In 2017, two Stanford University undergraduate students, Liam McGregor and Sophia Sterling-Angus, decided to study the phenomenon as a final project for Economics 136, an economics class in market design taught that year by Paul Milgrom, who would later receive a Nobel Prize in economics for his contributions to auction designs.

Although tasked with writing an essay about market design, McGregor and Sterling-Angus instead pitched to Milgrom the idea of implementing an online solution to the stable marriage problem, which is to pair as many individuals as possible within a population such that none of the paired individuals would prefer to leave their partner in favor of a new partner who would similarly wish to leave their current partner for them.

McGregor and Sterling-Angus decided to rank compatibility by having students complete a survey. Asked to suggest some questions, McGregor's mother suggested that the questions should be about values rather than the typical dating questions about preferences about looks or money. Among the questions they chose were whether participants would keep a gun in their house, or whether they consider their friends to be quiet.

To enroll participants, Sterling-Angus coined the name "The Stanford Marriage Pact" and created a flyer to promote the project. The flyer quickly went viral by text on campus. Within four days, 3,400 students had enrolled, and by the time the initial matching was done, 58% of the student body had signed up.

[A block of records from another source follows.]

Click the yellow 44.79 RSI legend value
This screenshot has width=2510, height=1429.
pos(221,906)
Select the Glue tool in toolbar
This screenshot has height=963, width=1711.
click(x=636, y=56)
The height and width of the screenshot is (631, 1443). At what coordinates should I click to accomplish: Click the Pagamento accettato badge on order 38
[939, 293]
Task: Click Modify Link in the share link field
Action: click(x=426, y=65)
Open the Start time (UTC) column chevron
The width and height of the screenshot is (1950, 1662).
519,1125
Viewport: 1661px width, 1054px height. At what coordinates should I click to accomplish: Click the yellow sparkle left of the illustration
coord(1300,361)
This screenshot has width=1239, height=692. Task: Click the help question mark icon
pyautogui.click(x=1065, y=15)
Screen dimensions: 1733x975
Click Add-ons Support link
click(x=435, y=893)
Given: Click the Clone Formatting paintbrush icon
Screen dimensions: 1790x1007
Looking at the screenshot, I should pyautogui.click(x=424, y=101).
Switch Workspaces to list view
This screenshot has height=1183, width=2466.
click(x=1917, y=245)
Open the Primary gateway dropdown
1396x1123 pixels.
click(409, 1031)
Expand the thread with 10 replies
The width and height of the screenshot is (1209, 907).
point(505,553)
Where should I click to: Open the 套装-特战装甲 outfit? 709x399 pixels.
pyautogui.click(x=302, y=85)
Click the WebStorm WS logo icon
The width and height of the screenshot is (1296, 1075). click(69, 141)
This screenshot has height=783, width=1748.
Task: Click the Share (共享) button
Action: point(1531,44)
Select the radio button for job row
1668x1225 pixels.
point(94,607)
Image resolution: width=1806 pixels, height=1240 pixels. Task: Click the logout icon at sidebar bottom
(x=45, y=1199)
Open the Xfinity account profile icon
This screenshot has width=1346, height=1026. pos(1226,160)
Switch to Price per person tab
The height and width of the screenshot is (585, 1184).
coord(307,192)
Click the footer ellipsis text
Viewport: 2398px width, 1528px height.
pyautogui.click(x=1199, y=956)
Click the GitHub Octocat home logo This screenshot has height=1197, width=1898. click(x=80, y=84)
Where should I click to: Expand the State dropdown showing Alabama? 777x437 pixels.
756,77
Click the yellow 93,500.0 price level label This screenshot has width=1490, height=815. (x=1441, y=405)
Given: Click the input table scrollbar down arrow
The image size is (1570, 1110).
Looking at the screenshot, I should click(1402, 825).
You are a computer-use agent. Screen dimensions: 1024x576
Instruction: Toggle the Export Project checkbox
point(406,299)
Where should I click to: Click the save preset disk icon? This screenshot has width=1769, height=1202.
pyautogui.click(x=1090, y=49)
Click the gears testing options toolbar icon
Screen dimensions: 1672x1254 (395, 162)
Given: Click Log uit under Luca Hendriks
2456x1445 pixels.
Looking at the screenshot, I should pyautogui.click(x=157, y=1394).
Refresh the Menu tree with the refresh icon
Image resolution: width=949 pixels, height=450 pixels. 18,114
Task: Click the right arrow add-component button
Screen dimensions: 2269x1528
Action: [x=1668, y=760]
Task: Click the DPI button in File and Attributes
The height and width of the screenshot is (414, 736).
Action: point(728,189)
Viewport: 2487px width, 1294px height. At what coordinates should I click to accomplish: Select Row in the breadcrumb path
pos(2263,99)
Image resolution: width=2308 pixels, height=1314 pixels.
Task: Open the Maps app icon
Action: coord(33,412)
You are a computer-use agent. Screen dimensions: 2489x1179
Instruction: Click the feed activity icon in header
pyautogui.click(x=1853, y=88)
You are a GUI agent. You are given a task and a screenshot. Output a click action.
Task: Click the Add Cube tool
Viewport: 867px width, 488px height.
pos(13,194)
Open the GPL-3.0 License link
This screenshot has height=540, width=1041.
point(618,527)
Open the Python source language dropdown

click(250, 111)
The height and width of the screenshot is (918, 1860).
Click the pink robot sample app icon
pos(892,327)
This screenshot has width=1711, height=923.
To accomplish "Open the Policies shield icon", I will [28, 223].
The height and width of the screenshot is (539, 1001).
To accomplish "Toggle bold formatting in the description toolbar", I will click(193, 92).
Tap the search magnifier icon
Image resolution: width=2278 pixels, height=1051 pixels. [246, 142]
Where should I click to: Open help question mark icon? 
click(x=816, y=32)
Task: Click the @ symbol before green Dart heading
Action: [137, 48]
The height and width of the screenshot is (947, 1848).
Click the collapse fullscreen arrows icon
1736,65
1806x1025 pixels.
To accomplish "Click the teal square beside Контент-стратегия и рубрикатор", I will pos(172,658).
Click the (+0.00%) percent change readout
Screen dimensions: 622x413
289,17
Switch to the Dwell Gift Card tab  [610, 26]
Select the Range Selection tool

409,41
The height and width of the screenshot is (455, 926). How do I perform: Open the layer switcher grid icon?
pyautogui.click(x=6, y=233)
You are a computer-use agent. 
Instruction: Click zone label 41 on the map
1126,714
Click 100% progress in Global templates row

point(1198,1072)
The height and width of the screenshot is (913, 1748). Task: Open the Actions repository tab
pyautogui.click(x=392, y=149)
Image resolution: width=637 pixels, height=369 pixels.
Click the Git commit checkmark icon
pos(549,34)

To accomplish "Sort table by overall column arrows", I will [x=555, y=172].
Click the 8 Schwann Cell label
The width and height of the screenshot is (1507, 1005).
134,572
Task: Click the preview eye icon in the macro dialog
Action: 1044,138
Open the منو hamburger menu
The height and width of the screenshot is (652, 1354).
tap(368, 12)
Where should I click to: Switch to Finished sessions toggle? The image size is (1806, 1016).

The project soon spread to other campuses in subsequent years, and McGregor launched a company to work full-time to support it. In 2020, a number of college administrations, including those at Vanderbilt and Tufts, sponsored the project as a way of diverting students during the COVID-19 pandemic. National Public Radio commented that it could potentially become a standard part of college life, and as of December 2025, it is available on 109 college campuses.